I saw Marie standing near the door. She looked just as
she always did, very kind though smiling.... Of course it was only the
candle. I must be careful not to encourage these fancies. But God! how
lonely I am to-night! I realise, I suppose, that there isn't one
single living soul in the world who cares whether I die to-night or
not--not one. Durward will remember me, perhaps. No one else. And
Marie would have cared. Yes, even married to Semyonov she would have
cared--and remembered. And I could always have cared for her, been her
friend, as she asked me. I'm pretty low to-night.
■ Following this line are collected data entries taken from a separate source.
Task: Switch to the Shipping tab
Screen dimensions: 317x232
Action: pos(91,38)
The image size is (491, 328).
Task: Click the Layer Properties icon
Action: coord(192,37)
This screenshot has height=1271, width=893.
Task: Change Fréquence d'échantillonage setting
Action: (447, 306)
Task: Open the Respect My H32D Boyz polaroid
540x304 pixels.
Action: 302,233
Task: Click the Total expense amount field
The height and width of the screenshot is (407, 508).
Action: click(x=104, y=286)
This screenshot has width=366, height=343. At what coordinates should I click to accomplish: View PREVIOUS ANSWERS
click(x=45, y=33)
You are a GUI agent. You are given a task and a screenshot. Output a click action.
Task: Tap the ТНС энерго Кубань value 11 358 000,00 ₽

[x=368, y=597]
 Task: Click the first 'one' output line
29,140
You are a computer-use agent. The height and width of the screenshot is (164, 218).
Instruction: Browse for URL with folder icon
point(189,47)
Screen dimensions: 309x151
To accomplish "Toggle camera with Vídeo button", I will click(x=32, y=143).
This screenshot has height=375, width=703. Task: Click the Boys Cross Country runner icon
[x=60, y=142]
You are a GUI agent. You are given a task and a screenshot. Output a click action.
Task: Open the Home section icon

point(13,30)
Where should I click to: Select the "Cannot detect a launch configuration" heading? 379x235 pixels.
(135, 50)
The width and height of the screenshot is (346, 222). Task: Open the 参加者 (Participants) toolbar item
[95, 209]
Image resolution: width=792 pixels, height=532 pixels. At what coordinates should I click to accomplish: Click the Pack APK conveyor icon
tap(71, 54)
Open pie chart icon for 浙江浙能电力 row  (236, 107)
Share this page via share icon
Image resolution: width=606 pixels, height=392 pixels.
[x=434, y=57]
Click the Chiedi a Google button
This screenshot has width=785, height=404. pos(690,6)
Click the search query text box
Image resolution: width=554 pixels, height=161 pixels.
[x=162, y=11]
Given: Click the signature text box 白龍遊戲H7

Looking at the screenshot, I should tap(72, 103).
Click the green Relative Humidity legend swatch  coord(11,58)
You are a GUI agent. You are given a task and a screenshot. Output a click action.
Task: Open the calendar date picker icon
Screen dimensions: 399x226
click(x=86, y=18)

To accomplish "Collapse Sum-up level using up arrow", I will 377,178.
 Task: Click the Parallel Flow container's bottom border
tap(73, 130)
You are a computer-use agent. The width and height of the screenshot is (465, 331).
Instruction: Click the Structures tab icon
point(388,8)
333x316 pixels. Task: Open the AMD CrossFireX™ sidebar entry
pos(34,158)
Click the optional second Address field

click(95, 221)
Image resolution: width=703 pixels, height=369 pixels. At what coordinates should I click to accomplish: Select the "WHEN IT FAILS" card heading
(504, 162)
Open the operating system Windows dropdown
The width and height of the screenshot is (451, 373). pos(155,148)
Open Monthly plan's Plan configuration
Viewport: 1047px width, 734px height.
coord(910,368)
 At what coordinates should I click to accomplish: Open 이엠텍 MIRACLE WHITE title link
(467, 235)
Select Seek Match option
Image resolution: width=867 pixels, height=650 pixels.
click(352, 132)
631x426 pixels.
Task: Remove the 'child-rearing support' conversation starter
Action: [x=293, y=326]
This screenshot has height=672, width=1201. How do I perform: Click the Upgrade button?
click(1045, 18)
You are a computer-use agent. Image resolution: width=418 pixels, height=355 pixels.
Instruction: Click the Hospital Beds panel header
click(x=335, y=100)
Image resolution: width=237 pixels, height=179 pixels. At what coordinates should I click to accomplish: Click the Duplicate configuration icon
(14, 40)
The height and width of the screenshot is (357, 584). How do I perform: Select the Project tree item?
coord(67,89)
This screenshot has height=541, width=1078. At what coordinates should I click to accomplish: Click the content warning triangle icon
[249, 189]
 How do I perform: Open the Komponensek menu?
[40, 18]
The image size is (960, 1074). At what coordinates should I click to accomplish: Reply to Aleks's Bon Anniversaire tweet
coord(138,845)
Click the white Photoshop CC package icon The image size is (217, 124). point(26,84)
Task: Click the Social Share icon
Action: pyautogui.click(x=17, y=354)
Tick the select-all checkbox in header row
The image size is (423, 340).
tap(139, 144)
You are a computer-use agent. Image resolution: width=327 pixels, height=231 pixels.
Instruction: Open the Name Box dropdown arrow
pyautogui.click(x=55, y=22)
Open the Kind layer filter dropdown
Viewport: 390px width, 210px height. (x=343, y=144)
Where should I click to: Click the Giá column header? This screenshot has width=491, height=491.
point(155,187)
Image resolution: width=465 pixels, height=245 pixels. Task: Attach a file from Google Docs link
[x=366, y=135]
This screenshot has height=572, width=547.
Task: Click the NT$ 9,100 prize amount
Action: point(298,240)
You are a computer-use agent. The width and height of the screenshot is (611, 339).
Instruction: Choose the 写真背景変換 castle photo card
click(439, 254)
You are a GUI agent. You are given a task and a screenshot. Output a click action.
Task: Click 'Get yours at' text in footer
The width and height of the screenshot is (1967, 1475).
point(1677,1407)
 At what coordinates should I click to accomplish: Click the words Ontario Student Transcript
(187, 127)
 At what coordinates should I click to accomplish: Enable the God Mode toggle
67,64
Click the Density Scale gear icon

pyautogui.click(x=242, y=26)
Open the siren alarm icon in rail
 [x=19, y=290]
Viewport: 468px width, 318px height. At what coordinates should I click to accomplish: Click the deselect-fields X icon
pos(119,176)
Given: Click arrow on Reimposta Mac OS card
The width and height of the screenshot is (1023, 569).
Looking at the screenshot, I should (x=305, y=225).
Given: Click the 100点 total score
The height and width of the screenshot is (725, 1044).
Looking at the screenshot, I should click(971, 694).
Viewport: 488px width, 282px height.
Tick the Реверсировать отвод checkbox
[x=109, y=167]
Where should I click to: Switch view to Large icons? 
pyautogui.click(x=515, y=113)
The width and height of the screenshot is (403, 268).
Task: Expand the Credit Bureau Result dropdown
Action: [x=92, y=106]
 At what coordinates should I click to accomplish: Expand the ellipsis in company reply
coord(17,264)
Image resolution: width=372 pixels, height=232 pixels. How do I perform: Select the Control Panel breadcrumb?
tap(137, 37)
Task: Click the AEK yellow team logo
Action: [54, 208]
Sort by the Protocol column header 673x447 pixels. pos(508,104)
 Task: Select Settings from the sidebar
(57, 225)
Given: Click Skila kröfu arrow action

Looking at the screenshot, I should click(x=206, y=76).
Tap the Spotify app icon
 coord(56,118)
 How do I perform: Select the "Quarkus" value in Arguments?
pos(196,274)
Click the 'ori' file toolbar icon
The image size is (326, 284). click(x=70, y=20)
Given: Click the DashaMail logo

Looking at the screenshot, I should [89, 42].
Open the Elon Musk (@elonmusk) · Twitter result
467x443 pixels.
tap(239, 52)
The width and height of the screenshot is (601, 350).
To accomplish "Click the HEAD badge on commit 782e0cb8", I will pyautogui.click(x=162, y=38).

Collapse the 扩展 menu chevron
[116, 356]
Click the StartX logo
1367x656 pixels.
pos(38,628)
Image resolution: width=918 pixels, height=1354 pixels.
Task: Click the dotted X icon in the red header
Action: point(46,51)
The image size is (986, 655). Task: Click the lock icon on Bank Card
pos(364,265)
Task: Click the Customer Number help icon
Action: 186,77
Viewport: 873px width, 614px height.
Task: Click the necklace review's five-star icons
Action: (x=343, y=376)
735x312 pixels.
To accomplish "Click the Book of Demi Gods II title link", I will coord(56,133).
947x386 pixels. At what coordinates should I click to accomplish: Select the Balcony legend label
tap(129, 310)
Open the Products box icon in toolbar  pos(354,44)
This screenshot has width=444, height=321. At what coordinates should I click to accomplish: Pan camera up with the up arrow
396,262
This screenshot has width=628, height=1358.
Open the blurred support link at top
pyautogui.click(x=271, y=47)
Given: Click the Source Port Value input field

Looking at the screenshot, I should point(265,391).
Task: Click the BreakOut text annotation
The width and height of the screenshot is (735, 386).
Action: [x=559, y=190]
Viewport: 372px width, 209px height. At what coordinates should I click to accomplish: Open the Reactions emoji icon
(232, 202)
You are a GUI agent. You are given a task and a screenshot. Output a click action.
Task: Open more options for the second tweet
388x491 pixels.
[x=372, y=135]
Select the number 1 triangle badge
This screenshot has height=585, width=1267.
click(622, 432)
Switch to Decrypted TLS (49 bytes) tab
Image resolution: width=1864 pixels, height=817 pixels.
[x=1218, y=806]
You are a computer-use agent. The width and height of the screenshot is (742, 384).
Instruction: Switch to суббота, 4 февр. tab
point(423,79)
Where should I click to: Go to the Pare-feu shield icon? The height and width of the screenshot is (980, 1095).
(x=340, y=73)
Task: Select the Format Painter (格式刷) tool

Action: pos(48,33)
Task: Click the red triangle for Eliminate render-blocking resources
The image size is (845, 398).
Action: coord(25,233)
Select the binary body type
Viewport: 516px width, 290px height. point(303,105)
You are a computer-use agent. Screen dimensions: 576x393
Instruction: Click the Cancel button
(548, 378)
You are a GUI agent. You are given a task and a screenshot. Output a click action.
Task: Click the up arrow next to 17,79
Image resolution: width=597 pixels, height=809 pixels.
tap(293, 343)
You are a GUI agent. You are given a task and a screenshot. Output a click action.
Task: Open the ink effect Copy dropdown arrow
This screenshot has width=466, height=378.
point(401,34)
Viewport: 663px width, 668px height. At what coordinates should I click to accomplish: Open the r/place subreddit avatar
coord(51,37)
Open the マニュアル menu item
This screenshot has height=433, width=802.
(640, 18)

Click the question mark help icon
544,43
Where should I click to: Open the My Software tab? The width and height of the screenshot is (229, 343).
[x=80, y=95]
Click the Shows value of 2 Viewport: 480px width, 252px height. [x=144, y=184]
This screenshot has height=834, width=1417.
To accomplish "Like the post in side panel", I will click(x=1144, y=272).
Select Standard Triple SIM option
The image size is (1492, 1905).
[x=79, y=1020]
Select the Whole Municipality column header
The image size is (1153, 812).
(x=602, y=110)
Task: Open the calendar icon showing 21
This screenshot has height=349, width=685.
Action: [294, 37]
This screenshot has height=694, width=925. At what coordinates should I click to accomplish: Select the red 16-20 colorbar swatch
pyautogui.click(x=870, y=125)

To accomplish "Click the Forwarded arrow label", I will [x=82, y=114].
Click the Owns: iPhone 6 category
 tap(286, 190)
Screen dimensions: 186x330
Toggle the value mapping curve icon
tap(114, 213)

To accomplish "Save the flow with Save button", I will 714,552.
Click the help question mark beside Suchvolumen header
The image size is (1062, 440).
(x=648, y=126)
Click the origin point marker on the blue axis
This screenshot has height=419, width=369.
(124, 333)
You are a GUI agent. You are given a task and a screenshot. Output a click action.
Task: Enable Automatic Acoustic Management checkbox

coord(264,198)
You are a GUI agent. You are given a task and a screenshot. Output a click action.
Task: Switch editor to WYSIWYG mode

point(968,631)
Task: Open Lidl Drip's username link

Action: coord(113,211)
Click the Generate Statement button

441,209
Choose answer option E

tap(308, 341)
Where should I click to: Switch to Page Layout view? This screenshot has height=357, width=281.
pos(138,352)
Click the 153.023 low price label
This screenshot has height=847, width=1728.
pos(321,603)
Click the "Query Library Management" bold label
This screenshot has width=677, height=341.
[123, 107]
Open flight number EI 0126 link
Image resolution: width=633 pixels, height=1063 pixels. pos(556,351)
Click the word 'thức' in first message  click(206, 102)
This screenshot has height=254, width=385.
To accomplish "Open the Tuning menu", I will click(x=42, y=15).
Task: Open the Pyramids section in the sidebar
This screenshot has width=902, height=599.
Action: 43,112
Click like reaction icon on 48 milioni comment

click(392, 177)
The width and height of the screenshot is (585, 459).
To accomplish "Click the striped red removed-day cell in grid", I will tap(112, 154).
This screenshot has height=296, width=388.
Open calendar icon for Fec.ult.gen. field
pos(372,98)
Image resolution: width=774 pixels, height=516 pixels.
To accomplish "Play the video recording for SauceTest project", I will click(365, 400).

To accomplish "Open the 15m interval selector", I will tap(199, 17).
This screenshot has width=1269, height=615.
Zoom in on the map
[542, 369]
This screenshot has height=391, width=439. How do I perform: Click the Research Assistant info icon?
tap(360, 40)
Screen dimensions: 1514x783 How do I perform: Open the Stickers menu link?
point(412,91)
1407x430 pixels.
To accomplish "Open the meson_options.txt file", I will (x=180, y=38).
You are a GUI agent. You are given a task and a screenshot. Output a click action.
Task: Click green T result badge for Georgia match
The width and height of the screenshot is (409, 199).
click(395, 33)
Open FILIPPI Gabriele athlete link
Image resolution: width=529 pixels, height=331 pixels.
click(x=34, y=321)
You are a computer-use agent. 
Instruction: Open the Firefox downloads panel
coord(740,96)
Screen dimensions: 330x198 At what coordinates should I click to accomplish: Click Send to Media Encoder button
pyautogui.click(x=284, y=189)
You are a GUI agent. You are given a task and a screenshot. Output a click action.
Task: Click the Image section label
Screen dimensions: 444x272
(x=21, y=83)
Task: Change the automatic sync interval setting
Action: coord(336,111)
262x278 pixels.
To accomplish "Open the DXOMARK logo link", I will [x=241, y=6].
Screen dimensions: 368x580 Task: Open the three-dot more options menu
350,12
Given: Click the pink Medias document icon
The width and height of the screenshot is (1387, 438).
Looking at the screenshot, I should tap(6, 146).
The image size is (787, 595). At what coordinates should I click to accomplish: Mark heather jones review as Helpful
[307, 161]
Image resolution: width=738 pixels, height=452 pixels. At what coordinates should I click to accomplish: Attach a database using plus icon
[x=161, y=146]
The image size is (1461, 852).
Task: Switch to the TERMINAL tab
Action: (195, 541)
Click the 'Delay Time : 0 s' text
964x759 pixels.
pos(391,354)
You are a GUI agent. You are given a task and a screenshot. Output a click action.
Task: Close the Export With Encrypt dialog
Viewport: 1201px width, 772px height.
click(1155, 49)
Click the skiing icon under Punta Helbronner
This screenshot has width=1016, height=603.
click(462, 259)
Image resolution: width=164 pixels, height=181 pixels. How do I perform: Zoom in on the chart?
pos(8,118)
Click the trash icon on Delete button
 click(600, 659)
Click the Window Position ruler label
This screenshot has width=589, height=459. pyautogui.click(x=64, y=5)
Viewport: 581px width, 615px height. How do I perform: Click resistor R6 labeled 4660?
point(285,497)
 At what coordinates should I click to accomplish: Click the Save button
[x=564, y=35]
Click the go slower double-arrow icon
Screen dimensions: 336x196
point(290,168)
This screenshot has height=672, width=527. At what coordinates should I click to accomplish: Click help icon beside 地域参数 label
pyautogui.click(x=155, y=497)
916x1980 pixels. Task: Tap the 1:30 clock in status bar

If I could sleep....
Boof!... There goes the candle!
_Wednesday, August 4th_.... I am growing accustomed, I suppose, to
Semyonov's company. After all, his contempt for me is an old thing,
dating from the very first moment that he ever saw me. It has become
now a commonplace to both of us. He is very silent now compared with
the old days. There has been much work yesterday and to-day, but still
last night I could not sleep. I think that he also did not sleep and
we both lay there in the dark, thinking, I suppose, of the same thing.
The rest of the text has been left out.